━━ DATA ━━

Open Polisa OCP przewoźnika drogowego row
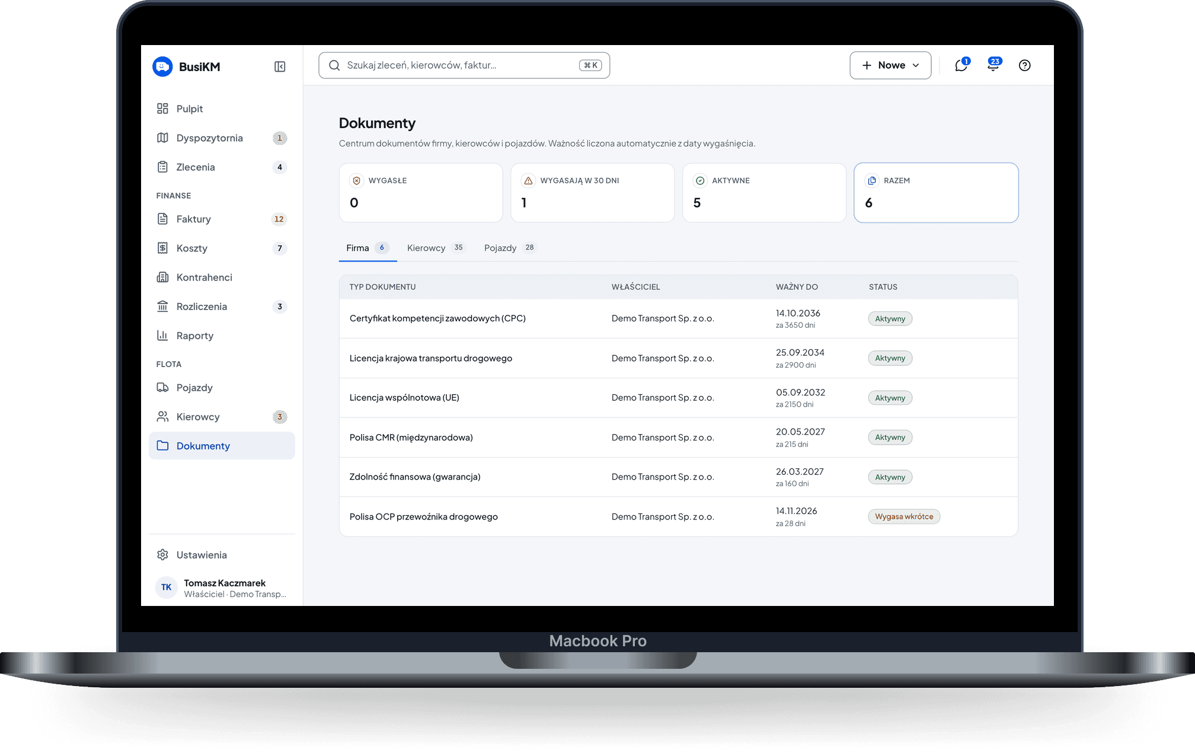 click(x=679, y=516)
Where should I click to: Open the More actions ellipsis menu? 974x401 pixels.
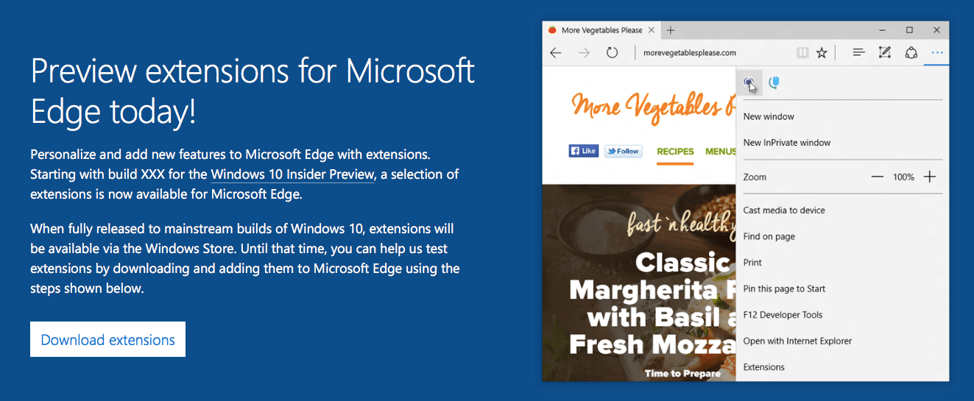(936, 53)
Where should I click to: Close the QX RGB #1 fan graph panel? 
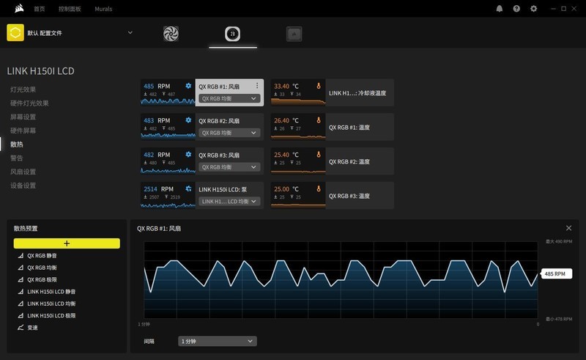click(569, 228)
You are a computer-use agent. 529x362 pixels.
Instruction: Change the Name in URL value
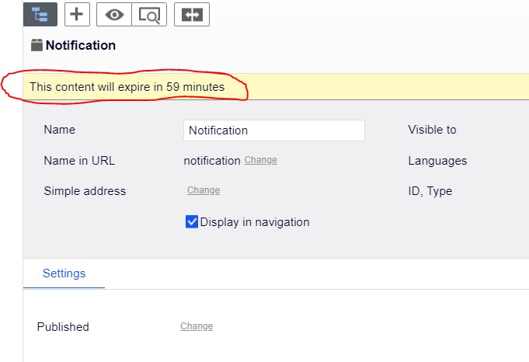pos(260,160)
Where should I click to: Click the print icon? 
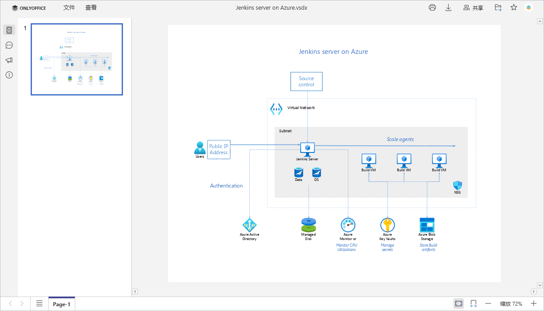[432, 7]
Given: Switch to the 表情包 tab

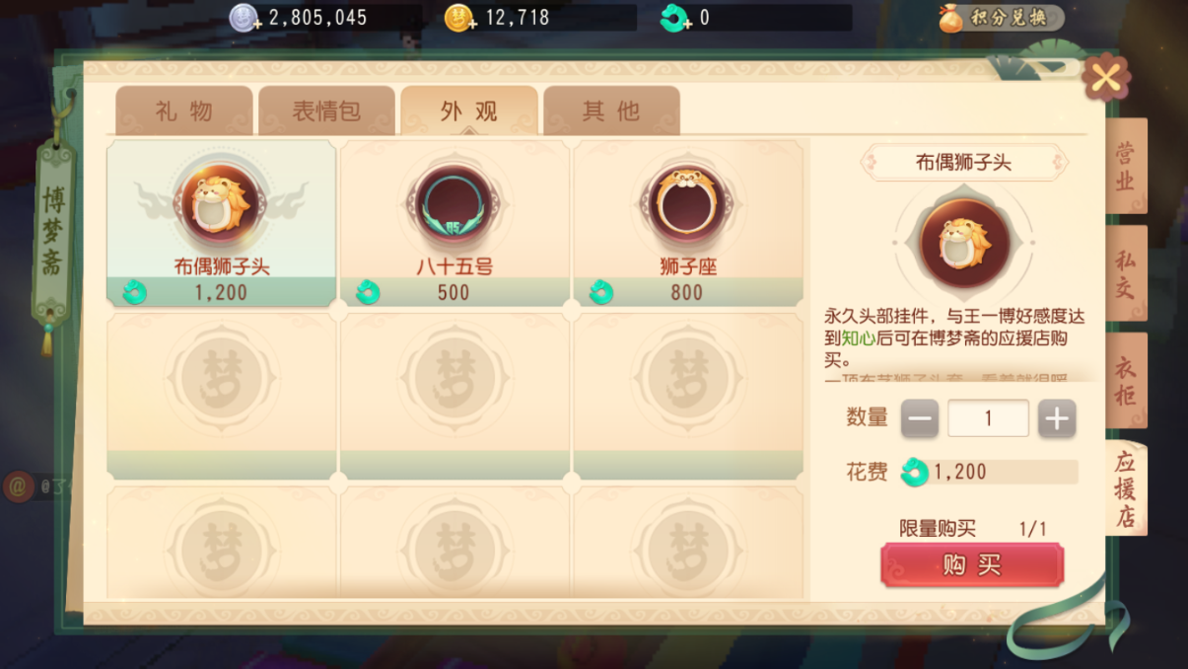Looking at the screenshot, I should click(x=326, y=111).
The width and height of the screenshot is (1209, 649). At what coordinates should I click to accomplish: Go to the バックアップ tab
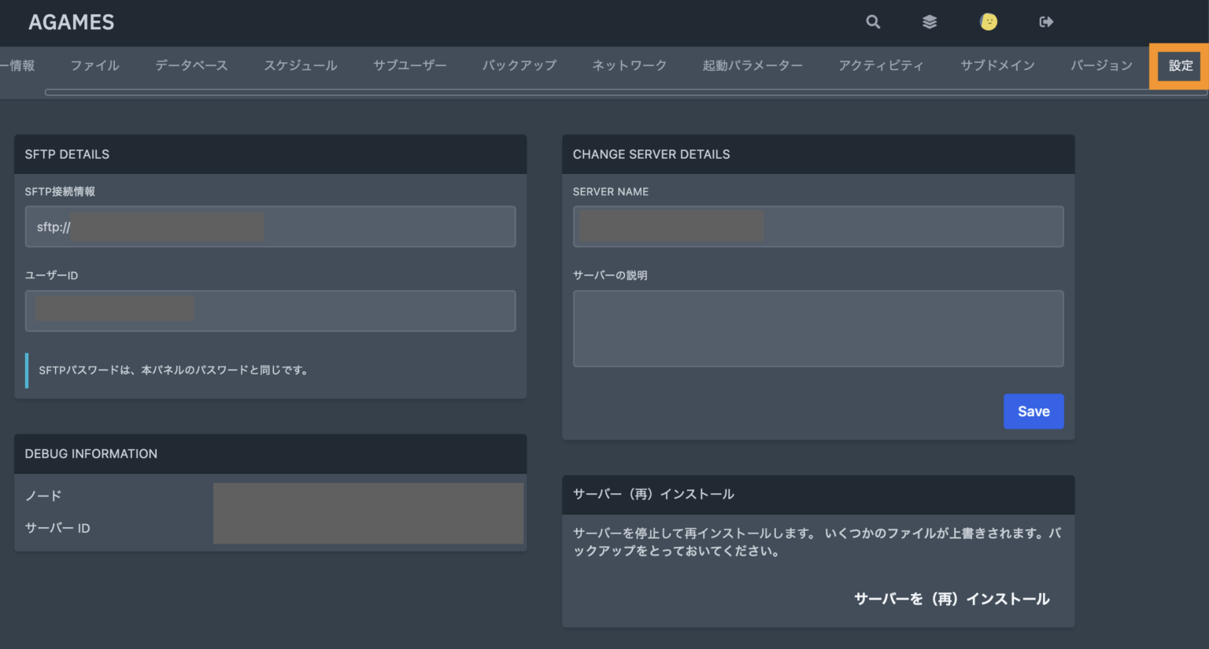click(519, 66)
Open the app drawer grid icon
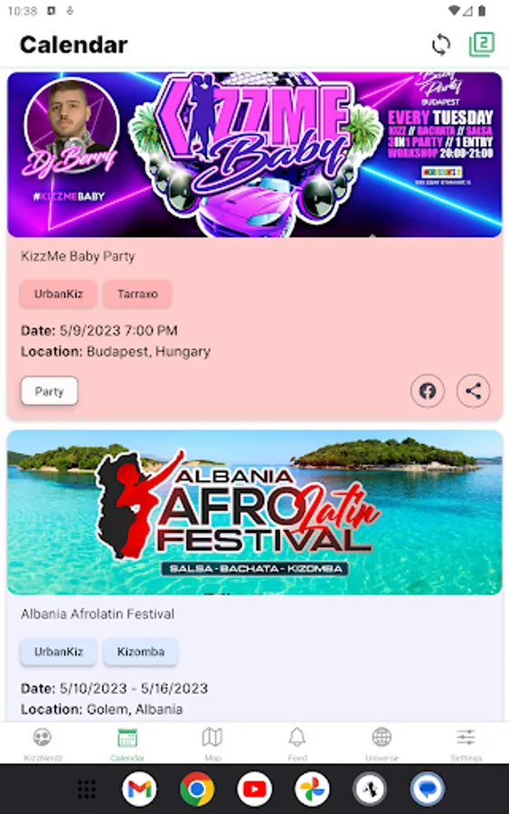This screenshot has width=509, height=814. [x=87, y=789]
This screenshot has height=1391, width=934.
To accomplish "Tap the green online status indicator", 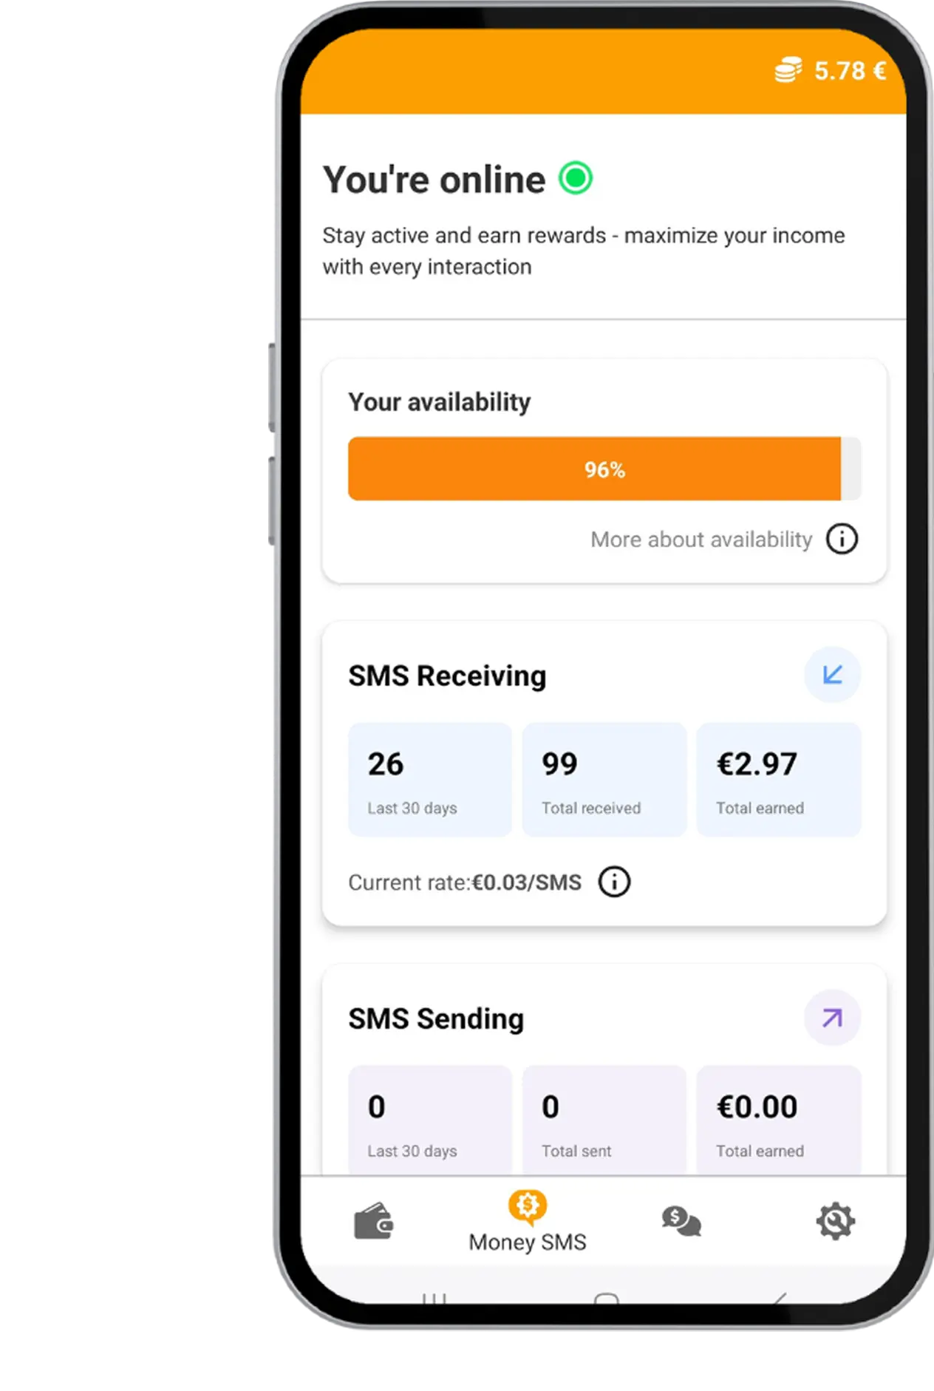I will [x=574, y=178].
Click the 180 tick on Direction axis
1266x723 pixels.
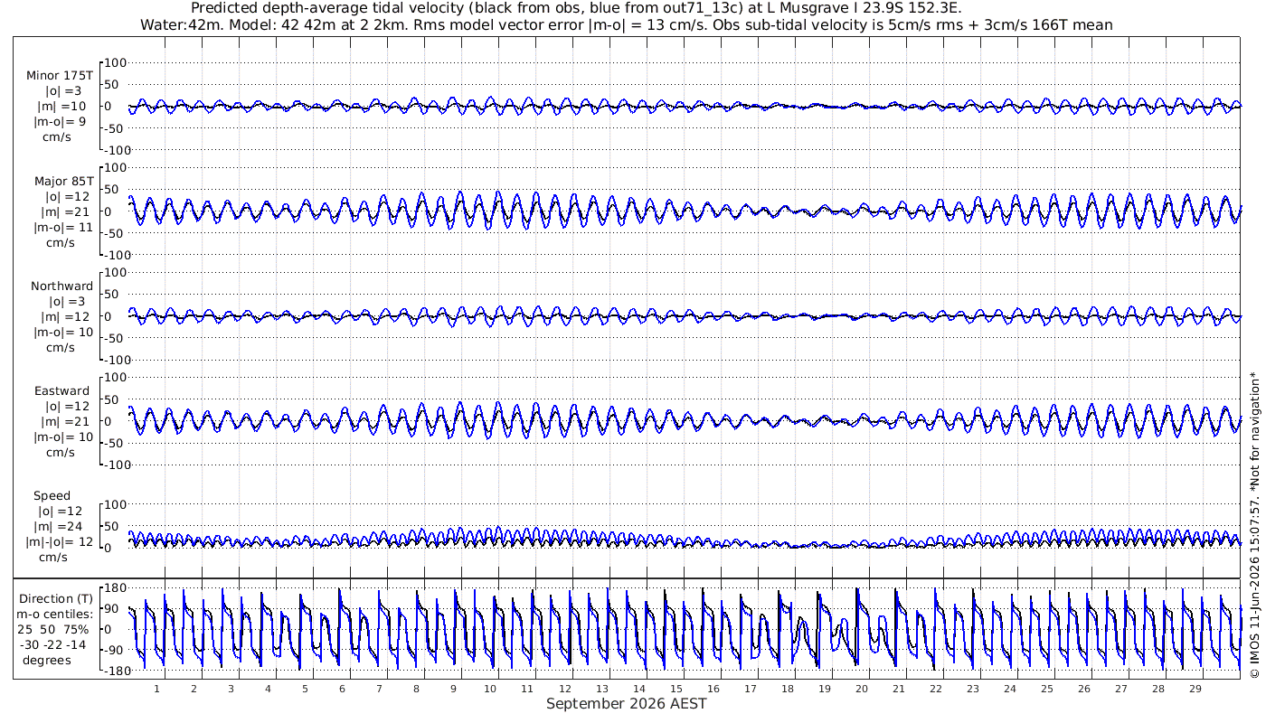(x=115, y=588)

━━━

▶ _ASSIGNED TASK_
Would you please print only the lines running from the one with "Click the 180 tick on Direction axis" to the final line of the entries above, exactly as written and without pictures?

▶ _RESPONSE AREA_
Click the 180 tick on Direction axis
1266x723 pixels.
(x=115, y=588)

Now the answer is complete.